[Stored data]
━━━━━━━━━━━━━━━━━━━━

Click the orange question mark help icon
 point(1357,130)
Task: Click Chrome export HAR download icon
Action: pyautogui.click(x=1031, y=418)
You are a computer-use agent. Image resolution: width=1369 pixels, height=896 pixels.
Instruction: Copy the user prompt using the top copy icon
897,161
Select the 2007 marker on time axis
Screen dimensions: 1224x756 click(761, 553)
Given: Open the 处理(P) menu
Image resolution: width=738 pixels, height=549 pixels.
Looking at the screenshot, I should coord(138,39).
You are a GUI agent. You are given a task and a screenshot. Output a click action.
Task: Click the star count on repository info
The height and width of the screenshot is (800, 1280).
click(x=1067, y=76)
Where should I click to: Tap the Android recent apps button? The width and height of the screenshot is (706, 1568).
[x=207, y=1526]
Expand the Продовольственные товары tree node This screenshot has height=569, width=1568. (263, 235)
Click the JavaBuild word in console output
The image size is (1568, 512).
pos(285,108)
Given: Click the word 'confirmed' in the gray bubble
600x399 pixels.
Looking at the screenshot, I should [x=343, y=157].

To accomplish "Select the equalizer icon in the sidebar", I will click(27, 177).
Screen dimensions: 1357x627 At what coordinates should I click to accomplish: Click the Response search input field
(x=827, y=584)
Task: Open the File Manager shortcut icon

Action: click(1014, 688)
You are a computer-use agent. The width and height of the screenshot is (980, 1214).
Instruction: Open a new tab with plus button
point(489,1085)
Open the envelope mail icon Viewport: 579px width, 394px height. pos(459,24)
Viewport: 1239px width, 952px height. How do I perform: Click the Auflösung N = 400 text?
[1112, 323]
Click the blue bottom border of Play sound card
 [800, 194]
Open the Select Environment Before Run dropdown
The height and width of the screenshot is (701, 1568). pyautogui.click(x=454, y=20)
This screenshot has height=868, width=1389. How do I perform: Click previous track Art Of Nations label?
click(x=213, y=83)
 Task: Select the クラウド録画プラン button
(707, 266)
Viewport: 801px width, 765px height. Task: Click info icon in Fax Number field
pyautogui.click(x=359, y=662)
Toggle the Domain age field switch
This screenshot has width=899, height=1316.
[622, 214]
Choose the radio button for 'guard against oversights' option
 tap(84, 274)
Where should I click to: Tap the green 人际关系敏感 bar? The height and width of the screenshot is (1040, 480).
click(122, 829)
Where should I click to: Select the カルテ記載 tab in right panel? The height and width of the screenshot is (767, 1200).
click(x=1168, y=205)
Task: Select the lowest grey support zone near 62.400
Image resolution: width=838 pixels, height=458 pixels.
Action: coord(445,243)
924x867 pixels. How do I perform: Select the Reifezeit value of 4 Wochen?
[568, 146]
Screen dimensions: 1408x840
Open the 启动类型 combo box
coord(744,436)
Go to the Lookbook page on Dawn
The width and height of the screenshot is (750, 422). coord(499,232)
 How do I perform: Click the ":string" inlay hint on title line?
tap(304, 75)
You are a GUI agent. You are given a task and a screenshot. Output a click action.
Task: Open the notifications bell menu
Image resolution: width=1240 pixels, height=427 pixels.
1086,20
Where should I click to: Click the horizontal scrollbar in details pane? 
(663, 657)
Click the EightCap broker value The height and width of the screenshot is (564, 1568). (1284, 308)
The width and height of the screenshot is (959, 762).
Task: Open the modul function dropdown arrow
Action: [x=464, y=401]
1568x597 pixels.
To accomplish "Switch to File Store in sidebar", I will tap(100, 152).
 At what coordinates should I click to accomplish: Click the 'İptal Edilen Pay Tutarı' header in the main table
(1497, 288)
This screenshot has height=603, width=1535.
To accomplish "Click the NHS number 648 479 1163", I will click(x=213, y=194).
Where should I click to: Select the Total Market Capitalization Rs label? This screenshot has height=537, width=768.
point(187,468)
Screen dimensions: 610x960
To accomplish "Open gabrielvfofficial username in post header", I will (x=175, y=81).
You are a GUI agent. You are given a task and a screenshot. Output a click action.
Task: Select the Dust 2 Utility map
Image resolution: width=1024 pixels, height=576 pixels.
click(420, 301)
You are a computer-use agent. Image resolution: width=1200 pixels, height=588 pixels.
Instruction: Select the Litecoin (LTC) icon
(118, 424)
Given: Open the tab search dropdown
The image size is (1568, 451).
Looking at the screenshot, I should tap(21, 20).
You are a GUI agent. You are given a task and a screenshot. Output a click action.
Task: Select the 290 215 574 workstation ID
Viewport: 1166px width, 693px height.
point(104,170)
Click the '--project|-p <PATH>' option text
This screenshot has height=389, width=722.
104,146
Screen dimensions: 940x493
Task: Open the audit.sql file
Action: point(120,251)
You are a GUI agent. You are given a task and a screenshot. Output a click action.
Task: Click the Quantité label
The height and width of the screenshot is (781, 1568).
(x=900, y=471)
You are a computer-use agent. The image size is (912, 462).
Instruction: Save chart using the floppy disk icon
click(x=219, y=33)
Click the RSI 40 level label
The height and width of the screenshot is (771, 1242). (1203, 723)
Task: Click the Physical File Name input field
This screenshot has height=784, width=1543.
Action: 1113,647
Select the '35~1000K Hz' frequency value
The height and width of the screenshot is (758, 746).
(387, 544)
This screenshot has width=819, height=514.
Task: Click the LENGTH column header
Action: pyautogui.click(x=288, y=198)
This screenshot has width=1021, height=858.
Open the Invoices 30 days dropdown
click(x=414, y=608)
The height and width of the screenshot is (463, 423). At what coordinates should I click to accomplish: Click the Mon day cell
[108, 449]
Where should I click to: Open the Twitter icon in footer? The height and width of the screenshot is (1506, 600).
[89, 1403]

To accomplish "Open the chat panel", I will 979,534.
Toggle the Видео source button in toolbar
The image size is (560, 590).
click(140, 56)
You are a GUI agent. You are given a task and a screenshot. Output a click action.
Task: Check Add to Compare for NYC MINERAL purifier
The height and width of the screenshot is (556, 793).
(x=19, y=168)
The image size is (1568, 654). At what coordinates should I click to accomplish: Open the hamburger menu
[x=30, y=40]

━━━━━━━━━━━━━━━━━━━━

■ **EXERCISE OBJECTIVE**:
Bring together each line above where the string "sidebar" turns up.

■ **TASK OUTPUT**:
To accomplish "Select the equalizer icon in the sidebar", I will click(27, 177).
To accomplish "Switch to File Store in sidebar", I will tap(100, 152).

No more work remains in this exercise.